Havre Daily News
Mammoth retailer Wal-Mart is coming to Havre - like it or not - and local business owners who want to hear how they can not only survive but thrive in a new age of commerce here will have their chance April 26.
Coeur d'Alene, Idaho-based consultant Pat McGaughey will visit Havre and offer a presentation titled “Traditional Retailers Succeeding in a Big Box World,” which he said will include strategies local businesses can use to let a wave of increased retail traffic carry them to success.
McGaughey said local businesses can only benefit from Wal-Mart's move here. The store will draw a lot of curious customers when it first opens, but it will also keep shoppers in town more often, and that can only help, he said.
“It looks scary, but ... I just tell people how to learn to ride this tsunami,” McGaughey said Thursday. “Wal-Mart's going to keep the cars here. Wal-Mart is going to train (shoppers) to stay in town. You can't tell me that's going to hurt your town.”
He added: “I want to talk to people who want to stay in business. Most of the people I know that go out of business when Wal-Mart comes into town are the ones who are looking for a reason for going out of business.”
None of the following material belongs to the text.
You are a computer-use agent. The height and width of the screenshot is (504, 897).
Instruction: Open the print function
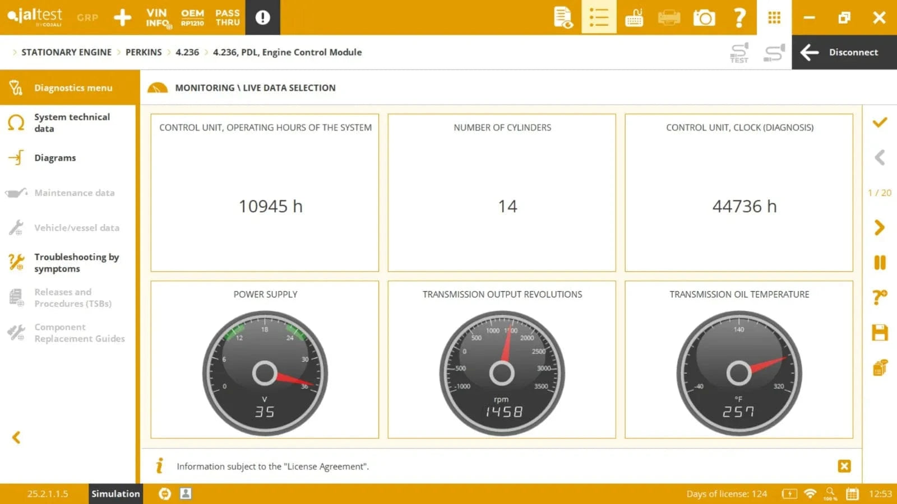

Havre Area Chamber of Commerce president Tom Rygg said the organization is bringing McGaughey to Havre as part of its mission to assist the business community.
“Wal-Mart is a big company and they have a lot to offer their customers, and they also provide competition,” Rygg said Thursday.
“I just think it's a really good thing to have a person like Pat come in,” he said. “We in Havre aren't used to dealing with a big-box retailer. I think it's a great opportunity for our local businesses. I encourage people to take advantage of it.”
McGaughey said he does not work for Wal-Mart but has studied the big-box chain extensively. He said he does not believe negative media hype about the company. He hasn't yet seen “Wal-Mart: The High Cost of Low Price,” a documentary film shown in Havre last month that in part tells the story of small-business owners who had to shutter their stores when the chain moved to town.
“On the face of it, I don't believe it,” he said of the movie. He noted that there are still plenty of small businesses in towns across the country that have Wal-Mart or another big-box store, such as Target or Costco. McGaughey first experienced the big-box retail revolution as a small-business owner in an Oregon community of about 10,000 people. A music store owner, he saw Payless Drug open in town, and the variety store also offered records and tapes.
“I learned a lot by being a small retailer and working with the larger retailers in my community,” McGaughey said. “I learned years ago that if someone is creating a big wave of traffic, I better become a world-class server.”
He said his record sales increased an average of 28 percent when Payless ran advertisements for music sales. His store had a more eclectic collection of offerings, and he said Payless' circulars would get local shoppers in the mood to go out and buy music.
He also took advantage of Payless' strategies for displaying products, and said local retailers can do the same with Wal-Mart.
“You will now have the most professional merchandiser in the world” to learn from, he said.
Wal-Mart has done all of the studies to analyze how to entice shoppers to buy products. Why shouldn't local business owners take advantage of that knowledge? He said merchants should spend time in the store to learn more.
McGaughey is a past president of the Idaho Association of Chambers of Commerce and served as president and host of the Northwest Chamber Leaders Conference. As a former chamber president, he worked with retailers in his own town during the advent of big boxes. He said he's been working with small-business survival for 20 years. In 2000, he began his career as a consultant. He gives more than 60 presentations across the country each year.
Tickets for the event will soon be available at the chamber office. For members, the cost is $30 per person or $150 for six people. For nonmembers, tickets are priced at $35 a person and $180 for groups of six.
The tickets cover the big-box presentation and another presentation by McGaughey titled “Selling and Marketing.” That presentation will be held from 7 to 9 a.m. at the Duck Inn Olympic Room on April 26. The big-box presentation will be held in the Montana State University-Northern Student Union Building from 6:30 to 9 p.m.